Smaller craft producers
For the craft sector, there was the MPF818 for the production of burgers and patties as well as various shapes from dough, cheese or plant based products.
The MC0818 is a manual device for the production of round product shapes with a diameter, such as ćevapčići and salami pretzels. Other shapes and varieties of products are also possible, including cheese and plant based.
Meanwhile, the HP1 with inline grinder 985 is the first inline grinder designed specifically for small sausage producers. Featuring Vemag’s double screw technology, the HP1 can process up to 2,000kg/hour in continuous mode, with the 985 able to grind and fill masses down to -1 degrees. It can be used with filling horn, casing holder devices, clippers and all small attachments.
For larger producers, the CC215 with precrimper belts can be used for producing sausages with alginate casings.
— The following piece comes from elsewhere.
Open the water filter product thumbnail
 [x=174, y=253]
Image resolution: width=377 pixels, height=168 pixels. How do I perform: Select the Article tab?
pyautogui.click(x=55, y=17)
Following on from the long-established LL335 auto loader, there's the launch of the LG336, a grouping and depositing module for sausages in alginate casing. This system deposits groups of sausages onto other conveyor belts (freezer or oven, for example) and includes reject functionality. It can also be used with sausages in natural and collagen casings.
Reiser says it anticipates the introduction of a robotic solution for collating and auto loading sausages into flow wrap and thermoforming.
For paper interleaving burgers, there's the PI355 - a compact machine automatically placing paper under burgers on the forming line. It's suitable for products with a diameter from 55-300 mm, single or double lane operations.
The HP duo combines two HP20s in one filling machine. Launched at the same time as the burger former FM254, it allows producers to run two burger lines from one filler, with an output of up to 500 burgers/min and is available with the twin lane process check VPC720.
Added to the FM250 home style burger maker and the DJM system for low pressure vac forming, the BF255 enables people to form up to 240 haché burgers/minute.
The last new edition to the current forming range is the BC236 XL. With a belt width of 1,200mm, it is suitable for producing all meat, vegetable and potato masses and normally stands in front of other inline units such as deep fryers, cooking tunnels or freezer units.
Handtmann highlights two recent range additions: the FS525, offering flexibility for the formation of meatballs and burgers and the Con Pro Compact - a low-cost entry-level model in the field of alginate technology with an alginate feed unit.
The watchwords for the FS525 are flexibility and versatility. It combines two different forming principles, maximising flexibility in industrial applications. The hole plate forming technique allows the production of free-formed 3D products and the rotary cutter enables production of different cross-sections with a straight cut.
It can also be can be incorporated into integrated processes or synchronised with automation options, such as a weighing system, tray feeding or depositing into thermo-forming machines.
Product quality can be increased through the optional use of integrated inline grinding technology: the product is gently ground to final grain size and at the same time precisely portioned in a single process step.
The main feature of the Con Pro Compact system is the alginate feed unit, with a volume of 40 litres for feeding the alginate paste. Fully scalable, the machine is capable of cutting and forming or cutting, forming and hanging in strings. Continuous production into alginate casing opens up a wide range of new product variants and the alginate casing can be customised in terms of thickness, colour and taste.
Crucially for cash-strapped manufacturers, Reiser and Handtmann offer a range of finance models for machine purchase to accommodate tight budgets.